CSAT (Customer Satisfaction Score) measures how satisfied customers were with a specific interaction — a support ticket, an onboarding session, a recent purchase. The standard question: "How satisfied were you with [X]?" with a 1–5 or 1–7 scale.
CSAT (%) = (count of 4–5 ratings / total responses) × 100
A CSAT of 85% means 85% of respondents picked the top two boxes. Industry benchmarks vary, but 80%+ is generally considered healthy across categories.
CSAT vs NPS
The two are complementary, not substitutes:
- CSAT measures this specific interaction — was that ticket resolved well, was that delivery smooth, was that onboarding clear?
- NPS measures the overall relationship — would you recommend us in general?
A customer can have high CSAT on a recent interaction but low NPS because they're dissatisfied with the product overall, and vice versa.

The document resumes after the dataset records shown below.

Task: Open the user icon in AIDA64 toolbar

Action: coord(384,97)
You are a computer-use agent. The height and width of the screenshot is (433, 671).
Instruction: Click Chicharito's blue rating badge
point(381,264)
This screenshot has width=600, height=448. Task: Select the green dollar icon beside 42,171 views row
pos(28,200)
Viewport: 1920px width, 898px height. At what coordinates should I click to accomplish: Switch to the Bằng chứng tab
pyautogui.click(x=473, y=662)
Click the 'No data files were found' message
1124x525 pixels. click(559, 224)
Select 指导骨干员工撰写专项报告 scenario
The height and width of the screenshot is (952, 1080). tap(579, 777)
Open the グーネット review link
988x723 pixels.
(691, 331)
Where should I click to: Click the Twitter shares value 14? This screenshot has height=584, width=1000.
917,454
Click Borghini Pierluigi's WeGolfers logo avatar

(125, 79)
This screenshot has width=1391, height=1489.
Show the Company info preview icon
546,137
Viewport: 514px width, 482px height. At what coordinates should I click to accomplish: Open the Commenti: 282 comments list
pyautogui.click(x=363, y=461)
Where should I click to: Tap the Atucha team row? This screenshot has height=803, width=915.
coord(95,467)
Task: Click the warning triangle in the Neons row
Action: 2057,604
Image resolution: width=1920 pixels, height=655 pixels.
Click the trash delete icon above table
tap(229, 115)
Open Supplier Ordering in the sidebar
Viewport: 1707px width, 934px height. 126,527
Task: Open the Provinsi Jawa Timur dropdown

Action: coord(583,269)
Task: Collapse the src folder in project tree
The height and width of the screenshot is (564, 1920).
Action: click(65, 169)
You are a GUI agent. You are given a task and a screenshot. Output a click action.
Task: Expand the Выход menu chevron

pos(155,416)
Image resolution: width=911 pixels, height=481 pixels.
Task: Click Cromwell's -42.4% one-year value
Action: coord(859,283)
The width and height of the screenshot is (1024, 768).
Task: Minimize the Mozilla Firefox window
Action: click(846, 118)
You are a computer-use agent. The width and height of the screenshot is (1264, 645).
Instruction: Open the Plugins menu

Best-in-class support organizations watch CSAT per ticket; best-in-class CX organizations watch NPS quarterly.
Where CSAT is most useful
CSAT shines for transaction-level diagnosis — finding which support agents, channels, or interaction types produce dissatisfied customers. The granular feedback makes it actionable in ways NPS isn't. Many companies tie support team performance review to CSAT scores, which works as long as ratings aren't gameable (always include "what could have been better?" follow-up to discourage rating inflation).
Limitations
CSAT is recall-biased — customers rate their last interaction, not the average. It also suffers from non-response bias (people with mid-range opinions often don't respond). Pair CSAT trend lines with retention data to confirm satisfaction is translating to behavior.